The Air Force, in a statement Wednesday, denounced the audit, saying in part that it "creates a faulty impression of waste and mismanagement." GAO auditors found that the Air Force understated the cost of the nation's frontline fighter and bomber fleets by more than $27-billion, and mismanaged its inventory record-keeping so that it bought $18-billion in unneeded equipment.
The financial audit, the largest performed by the GAO, said that in other cases, "unsupported and arbitrary adjustments totaling billions of dollars" were made to correct account imbalances without regard to whether the discrepancies were the result of mismanagement, fraud or abuse.

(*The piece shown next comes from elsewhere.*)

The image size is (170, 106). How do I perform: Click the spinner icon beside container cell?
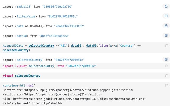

The report, titled "Financial Management: Billion Dollar Decisions Made Using Inaccurate and Unreliable Air Force Data," was the result of almost three years of investigation by more than 100 auditors, officials said. It has not been publicly released, but has been circulated among top Pentagon officials for several weeks.
Investigators cite rampant problems in many of the Air Force's 131 accounting and financial management systems, ranging from the faulty methods for tracking weapons cost to sloppy oversight of multibillion-dollar equipment inventories.
"The Air Force has serious disagreements with both the content of the draft report and GAO's handling of the audit," the service said in a statement issued Wednesday in response to questions about the report. Air Force officials also said the service has instituted programs to help resolve some of the problems reported by the GAO.
House and Senate leaders, responding to the audit, called Wednesday for hearings before at least four committees and said the findings likely will lead to major amendments to the Bush administration's proposed defense budget for fiscal year 1991.
Rep. John D. Dingell, D-Mich., chairman of the Energy and Commerce Committee's panel on oversight and investigations, called for joint hearings with the House Armed Services Committee.
Dingell said the audit found "instances of gross waste, abuse and downright dishonesty" that show the defense acquisitions system is "in chaos and out of control."
Sen. John Glenn, D-Ohio, chairman of the Senate Committee on Governmental Affairs, hastily called a Friday hearing on the findings. Glenn, who has monitored the study, said the GAO selected the Air Force for the extensive project because "it was supposed to be the best of the services" in its financial record-keeping. The House Government Operations Committee also plans hearings.